Aurélie travaille au service médical du quartier. Après un bac médico-social, elle vient de signer un contrat à durée déterminée de 5 ans. Elle a choisi d’être infirmière et c’est l’armée qui lui dispensera sa formation. Le diplôme qu’elle obtiendra est un diplôme d’état qui lui donnera le même statut d’infirmière dans le civil. Même si elle n’a aucun intérêt pour les postes de commandement, Aurélie devra obligatoirement suivre la formation de sous-officier avant de commencer ses études d’infirmière.
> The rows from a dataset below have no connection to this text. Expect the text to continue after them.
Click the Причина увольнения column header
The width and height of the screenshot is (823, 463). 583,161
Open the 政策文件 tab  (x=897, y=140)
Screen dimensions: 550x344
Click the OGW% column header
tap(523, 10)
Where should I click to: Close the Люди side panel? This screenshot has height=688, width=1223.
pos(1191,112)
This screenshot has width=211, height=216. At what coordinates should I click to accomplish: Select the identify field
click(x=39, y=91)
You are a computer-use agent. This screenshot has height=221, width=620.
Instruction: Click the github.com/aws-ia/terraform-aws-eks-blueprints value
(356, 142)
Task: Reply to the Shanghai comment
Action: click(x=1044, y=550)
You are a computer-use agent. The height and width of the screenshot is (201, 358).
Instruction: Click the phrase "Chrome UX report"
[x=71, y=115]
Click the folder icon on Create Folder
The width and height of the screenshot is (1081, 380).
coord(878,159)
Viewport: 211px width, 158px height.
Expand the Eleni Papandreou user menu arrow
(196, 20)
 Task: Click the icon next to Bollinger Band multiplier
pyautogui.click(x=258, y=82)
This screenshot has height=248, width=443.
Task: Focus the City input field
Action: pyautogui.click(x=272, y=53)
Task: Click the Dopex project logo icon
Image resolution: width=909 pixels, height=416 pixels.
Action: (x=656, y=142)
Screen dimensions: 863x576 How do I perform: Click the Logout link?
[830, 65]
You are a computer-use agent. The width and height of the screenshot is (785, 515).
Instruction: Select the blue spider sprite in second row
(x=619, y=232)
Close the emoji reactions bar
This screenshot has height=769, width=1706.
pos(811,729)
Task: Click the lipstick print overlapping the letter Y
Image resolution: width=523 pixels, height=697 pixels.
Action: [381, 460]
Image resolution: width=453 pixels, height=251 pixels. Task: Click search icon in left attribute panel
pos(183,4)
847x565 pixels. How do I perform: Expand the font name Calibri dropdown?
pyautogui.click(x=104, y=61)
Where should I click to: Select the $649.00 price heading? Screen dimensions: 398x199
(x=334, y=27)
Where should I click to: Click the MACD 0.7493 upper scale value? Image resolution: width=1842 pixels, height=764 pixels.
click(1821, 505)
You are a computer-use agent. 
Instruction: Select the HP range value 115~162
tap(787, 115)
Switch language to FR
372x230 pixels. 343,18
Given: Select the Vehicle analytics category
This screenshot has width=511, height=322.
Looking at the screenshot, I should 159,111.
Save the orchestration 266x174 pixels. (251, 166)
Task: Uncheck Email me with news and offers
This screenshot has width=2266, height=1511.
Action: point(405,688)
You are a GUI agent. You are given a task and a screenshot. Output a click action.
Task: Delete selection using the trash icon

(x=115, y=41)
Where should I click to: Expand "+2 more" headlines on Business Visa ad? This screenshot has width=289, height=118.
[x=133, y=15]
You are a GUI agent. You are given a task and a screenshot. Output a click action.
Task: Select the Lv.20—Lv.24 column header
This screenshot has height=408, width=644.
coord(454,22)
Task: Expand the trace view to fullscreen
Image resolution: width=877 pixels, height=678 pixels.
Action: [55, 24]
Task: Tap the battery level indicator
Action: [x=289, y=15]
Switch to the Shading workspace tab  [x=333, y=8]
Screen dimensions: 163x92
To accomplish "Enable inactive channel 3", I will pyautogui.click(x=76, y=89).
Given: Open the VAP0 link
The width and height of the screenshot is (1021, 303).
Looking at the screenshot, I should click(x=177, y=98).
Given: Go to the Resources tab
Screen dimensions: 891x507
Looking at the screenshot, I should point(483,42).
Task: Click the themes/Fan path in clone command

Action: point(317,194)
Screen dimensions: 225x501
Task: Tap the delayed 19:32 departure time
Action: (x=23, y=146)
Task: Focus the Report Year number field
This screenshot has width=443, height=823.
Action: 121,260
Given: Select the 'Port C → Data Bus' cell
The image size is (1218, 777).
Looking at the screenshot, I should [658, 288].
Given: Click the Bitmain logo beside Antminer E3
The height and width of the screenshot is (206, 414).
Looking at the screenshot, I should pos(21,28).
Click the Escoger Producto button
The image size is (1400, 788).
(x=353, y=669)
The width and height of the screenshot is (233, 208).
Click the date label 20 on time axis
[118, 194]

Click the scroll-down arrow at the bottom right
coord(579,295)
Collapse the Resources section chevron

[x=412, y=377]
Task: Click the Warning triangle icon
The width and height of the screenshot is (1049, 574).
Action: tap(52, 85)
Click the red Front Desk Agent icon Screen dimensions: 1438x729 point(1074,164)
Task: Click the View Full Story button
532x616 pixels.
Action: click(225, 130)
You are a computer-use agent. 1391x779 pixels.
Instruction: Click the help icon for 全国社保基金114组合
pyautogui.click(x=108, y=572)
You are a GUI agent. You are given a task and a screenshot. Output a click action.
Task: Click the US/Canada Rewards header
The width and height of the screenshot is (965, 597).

« Je vais pouvoir être formée au métier qui me plaît et en plus, je sais que je serai amenée à partir en déplacement à l’étranger, ce qui est pour moi un avantage lié à l’armée.
Je suis logée au quartier dans une chambre que je partage avec trois filles et où nous avons tout le confort nécessaire. Il y a un palier filles et un palier garçons mais nous mangeons tous ensemble dans la même salle à manger. Après le repas, je suis totalement libérée de mes obligations professionnelles jusqu’au lendemain matin. Au moment du recrutement, on m’avait prévenue des petites réflexions que je pourrais entendre de la part des militaires du rang masculin, mais franchement, ce n’est jamais méchant et ça n’a pas d’influence sur le moral ! »

Delphine, 32 ans,
Sous-lieutenante, officier chargée de la communication et de l’information

Diplômée d’un DEA (bac +5) de relations internationales et d’une formation de stratégie défense, Delphine a travaillé quatre ans dans l’industrie de l’armement et de l’aéronautique à Paris. Lors de son retour en province, les opportunités lui font défaut ; alors, par curiosité, Delphine s’intéresse à ce que propose l’armée. Et parce qu’elle entrevoit de belles perspectives d’évolution de carrière, elle signe rapidement un CDD* de quatre ans. Elle assure aujourd’hui la couverture médiatique des déplacements militaires mais aussi la communication interne et externe au quartier.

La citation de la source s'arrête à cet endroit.